- **The problem**: Scan the records for "music" and copy each line that contains it.

- **Data**:

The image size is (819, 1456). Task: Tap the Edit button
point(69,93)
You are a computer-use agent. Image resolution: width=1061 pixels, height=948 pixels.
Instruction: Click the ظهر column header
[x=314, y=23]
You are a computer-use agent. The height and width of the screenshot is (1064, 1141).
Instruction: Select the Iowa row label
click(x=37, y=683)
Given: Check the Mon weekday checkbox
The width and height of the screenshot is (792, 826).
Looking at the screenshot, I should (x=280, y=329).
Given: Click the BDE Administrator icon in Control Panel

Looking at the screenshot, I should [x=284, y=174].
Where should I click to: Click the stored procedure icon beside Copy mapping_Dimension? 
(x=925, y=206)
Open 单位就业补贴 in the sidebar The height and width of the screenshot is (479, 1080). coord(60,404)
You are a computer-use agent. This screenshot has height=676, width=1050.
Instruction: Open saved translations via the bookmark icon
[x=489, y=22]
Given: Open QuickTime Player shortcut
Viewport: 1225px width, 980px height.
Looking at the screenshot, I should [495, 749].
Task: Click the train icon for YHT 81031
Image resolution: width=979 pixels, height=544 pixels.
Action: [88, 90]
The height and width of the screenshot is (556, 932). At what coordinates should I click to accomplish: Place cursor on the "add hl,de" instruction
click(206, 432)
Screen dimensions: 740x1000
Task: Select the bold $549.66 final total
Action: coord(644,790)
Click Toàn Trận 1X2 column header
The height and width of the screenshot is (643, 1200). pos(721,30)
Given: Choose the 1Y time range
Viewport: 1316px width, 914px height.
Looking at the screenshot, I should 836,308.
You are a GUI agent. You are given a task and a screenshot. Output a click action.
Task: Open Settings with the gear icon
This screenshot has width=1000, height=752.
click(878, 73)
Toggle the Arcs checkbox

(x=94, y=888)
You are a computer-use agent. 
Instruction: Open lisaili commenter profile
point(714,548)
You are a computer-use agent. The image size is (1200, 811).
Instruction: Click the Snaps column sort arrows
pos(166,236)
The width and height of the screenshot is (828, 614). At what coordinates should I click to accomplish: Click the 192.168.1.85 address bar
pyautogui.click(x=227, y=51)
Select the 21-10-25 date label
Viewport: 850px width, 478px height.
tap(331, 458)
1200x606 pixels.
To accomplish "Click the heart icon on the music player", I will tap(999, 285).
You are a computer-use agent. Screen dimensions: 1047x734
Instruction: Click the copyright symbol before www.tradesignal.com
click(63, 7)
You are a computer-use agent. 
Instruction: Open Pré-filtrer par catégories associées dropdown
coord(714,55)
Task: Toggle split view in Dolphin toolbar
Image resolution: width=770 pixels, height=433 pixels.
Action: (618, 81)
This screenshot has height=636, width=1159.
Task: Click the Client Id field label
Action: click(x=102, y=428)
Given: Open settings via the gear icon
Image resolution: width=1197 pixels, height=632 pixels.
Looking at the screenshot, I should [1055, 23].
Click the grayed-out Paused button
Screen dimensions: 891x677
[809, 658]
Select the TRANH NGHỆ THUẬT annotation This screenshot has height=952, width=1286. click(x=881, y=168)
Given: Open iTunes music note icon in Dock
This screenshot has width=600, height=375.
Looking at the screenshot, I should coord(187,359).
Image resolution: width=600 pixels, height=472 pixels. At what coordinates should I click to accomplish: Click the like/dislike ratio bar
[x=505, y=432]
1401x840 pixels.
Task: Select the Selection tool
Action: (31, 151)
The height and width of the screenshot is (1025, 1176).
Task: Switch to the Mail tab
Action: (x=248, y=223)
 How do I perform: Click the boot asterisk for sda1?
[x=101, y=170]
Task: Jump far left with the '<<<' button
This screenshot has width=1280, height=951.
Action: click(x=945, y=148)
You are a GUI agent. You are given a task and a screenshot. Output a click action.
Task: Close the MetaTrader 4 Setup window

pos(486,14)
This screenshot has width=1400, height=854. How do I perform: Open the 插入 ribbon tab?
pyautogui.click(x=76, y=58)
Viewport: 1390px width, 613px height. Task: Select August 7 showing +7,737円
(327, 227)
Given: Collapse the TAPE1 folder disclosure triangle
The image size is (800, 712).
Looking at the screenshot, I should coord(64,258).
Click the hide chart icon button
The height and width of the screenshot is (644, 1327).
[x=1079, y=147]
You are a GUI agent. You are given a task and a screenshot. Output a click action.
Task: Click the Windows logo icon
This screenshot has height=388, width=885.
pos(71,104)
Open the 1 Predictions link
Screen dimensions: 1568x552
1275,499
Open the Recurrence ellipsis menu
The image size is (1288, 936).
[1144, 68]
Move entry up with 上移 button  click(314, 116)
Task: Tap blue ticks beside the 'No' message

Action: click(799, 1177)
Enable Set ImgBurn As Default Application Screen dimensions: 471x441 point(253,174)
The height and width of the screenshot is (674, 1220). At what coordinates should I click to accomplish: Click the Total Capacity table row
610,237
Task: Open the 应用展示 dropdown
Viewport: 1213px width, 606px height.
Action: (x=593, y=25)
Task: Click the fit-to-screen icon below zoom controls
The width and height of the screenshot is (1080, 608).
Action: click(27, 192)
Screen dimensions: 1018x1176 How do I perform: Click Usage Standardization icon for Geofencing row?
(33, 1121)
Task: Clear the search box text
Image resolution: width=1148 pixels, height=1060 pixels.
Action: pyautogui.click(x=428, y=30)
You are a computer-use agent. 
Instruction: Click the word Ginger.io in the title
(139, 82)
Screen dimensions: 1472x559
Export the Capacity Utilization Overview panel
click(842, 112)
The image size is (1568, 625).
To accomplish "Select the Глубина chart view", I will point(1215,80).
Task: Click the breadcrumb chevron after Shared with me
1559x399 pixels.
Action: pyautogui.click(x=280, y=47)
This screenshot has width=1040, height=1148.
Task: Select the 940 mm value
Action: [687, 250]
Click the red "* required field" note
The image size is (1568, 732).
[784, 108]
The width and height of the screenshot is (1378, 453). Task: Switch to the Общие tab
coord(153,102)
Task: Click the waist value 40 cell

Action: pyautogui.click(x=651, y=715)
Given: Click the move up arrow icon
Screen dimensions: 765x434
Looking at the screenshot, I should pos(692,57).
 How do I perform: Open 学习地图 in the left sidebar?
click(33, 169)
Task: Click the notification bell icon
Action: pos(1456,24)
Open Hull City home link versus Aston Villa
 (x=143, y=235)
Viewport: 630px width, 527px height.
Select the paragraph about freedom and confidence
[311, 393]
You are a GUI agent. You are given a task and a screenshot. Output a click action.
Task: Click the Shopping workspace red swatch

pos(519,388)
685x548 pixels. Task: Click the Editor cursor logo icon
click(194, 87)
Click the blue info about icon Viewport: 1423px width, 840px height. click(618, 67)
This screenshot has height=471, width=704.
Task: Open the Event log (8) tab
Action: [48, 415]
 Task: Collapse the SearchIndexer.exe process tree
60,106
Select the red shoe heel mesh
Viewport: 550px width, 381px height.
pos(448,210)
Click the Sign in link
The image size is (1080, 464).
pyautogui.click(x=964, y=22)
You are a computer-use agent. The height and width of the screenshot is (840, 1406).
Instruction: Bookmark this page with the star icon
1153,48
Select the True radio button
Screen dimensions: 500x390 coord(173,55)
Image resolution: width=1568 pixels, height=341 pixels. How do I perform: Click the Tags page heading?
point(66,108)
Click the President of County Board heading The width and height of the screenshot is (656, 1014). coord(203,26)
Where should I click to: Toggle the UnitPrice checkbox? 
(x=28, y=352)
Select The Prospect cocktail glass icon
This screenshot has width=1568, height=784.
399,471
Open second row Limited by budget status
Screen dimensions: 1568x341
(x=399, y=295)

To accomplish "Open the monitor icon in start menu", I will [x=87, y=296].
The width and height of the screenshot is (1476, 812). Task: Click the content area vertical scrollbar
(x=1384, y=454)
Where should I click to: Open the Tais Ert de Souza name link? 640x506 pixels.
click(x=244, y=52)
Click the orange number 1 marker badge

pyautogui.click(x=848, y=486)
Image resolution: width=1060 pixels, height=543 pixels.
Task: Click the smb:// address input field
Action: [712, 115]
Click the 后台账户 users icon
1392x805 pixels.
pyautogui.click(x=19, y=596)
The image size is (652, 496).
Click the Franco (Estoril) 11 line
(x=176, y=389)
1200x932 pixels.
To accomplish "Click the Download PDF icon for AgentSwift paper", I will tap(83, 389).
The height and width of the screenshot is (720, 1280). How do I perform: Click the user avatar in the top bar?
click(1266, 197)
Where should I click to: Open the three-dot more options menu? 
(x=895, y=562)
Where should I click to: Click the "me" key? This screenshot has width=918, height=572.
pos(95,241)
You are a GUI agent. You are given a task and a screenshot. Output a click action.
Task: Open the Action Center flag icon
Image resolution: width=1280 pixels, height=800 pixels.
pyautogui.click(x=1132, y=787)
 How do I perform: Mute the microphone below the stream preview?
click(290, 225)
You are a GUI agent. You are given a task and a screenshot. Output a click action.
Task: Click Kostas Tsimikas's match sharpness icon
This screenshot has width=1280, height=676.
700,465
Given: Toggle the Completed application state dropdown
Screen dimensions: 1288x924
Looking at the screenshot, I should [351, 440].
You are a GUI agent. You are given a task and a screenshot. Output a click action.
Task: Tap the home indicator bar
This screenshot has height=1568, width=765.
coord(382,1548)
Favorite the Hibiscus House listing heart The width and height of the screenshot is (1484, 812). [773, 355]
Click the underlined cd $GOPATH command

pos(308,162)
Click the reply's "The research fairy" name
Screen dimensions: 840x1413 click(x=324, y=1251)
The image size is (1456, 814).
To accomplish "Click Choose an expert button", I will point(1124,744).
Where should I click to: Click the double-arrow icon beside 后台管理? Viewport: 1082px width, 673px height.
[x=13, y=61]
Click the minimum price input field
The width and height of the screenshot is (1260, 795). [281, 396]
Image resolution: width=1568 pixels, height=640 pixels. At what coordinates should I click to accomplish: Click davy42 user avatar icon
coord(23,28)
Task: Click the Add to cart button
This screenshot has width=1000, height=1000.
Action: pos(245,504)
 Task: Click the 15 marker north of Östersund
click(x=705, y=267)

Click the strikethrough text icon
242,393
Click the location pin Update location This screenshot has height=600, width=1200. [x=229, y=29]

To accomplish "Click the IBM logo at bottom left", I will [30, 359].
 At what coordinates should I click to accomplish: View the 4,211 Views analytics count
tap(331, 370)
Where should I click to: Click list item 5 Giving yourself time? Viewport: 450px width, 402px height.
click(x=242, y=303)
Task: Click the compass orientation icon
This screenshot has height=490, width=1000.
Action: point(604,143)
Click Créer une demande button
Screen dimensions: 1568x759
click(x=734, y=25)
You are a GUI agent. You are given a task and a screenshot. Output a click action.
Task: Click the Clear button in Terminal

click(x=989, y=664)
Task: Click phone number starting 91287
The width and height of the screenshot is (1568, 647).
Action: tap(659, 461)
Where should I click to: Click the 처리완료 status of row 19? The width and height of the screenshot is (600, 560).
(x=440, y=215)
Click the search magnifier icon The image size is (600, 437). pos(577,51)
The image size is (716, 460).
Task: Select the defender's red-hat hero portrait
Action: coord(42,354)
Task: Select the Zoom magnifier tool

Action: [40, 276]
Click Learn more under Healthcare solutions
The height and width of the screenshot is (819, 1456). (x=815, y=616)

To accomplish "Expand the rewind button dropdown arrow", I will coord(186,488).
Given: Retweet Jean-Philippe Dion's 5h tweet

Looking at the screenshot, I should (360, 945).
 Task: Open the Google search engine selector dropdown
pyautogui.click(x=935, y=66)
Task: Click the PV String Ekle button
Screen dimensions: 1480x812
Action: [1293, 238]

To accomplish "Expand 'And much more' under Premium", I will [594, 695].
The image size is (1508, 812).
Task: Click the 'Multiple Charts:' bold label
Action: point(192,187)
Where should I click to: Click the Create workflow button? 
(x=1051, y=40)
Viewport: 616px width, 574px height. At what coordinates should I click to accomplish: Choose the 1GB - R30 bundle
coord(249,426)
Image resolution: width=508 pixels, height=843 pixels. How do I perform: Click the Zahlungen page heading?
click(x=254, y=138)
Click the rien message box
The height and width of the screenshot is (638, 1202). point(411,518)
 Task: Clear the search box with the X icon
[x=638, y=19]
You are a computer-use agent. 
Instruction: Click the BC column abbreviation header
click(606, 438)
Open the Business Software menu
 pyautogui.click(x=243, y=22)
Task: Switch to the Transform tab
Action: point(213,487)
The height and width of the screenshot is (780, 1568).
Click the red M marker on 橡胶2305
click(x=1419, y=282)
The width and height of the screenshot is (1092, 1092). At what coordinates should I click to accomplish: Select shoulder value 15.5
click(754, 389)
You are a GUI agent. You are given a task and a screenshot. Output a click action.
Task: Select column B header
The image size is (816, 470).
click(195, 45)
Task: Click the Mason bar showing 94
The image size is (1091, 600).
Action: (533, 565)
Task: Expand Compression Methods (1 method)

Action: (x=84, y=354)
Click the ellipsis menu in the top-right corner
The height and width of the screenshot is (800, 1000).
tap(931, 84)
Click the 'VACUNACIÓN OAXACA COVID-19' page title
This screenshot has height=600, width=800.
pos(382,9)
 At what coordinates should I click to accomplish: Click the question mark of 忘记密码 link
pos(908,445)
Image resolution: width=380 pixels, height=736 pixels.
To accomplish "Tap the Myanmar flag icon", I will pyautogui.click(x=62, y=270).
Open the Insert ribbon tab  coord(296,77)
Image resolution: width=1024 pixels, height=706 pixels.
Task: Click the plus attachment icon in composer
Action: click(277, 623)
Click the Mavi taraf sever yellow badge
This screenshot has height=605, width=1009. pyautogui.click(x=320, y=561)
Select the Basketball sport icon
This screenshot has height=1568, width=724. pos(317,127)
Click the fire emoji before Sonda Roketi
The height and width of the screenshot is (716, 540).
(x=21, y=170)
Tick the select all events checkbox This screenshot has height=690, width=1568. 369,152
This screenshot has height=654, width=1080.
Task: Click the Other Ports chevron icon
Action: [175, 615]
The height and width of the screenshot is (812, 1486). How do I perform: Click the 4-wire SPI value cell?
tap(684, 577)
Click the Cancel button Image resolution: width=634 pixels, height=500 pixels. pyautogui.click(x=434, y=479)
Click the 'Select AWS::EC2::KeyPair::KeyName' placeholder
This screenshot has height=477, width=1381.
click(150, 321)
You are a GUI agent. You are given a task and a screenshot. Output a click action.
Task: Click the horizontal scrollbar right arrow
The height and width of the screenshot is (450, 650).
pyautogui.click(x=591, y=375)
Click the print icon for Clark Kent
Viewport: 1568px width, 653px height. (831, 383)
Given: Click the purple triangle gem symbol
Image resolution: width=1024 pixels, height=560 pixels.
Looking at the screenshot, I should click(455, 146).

- **The completed task**:
To accomplish "Click the heart icon on the music player", I will tap(999, 285).
Given: Open iTunes music note icon in Dock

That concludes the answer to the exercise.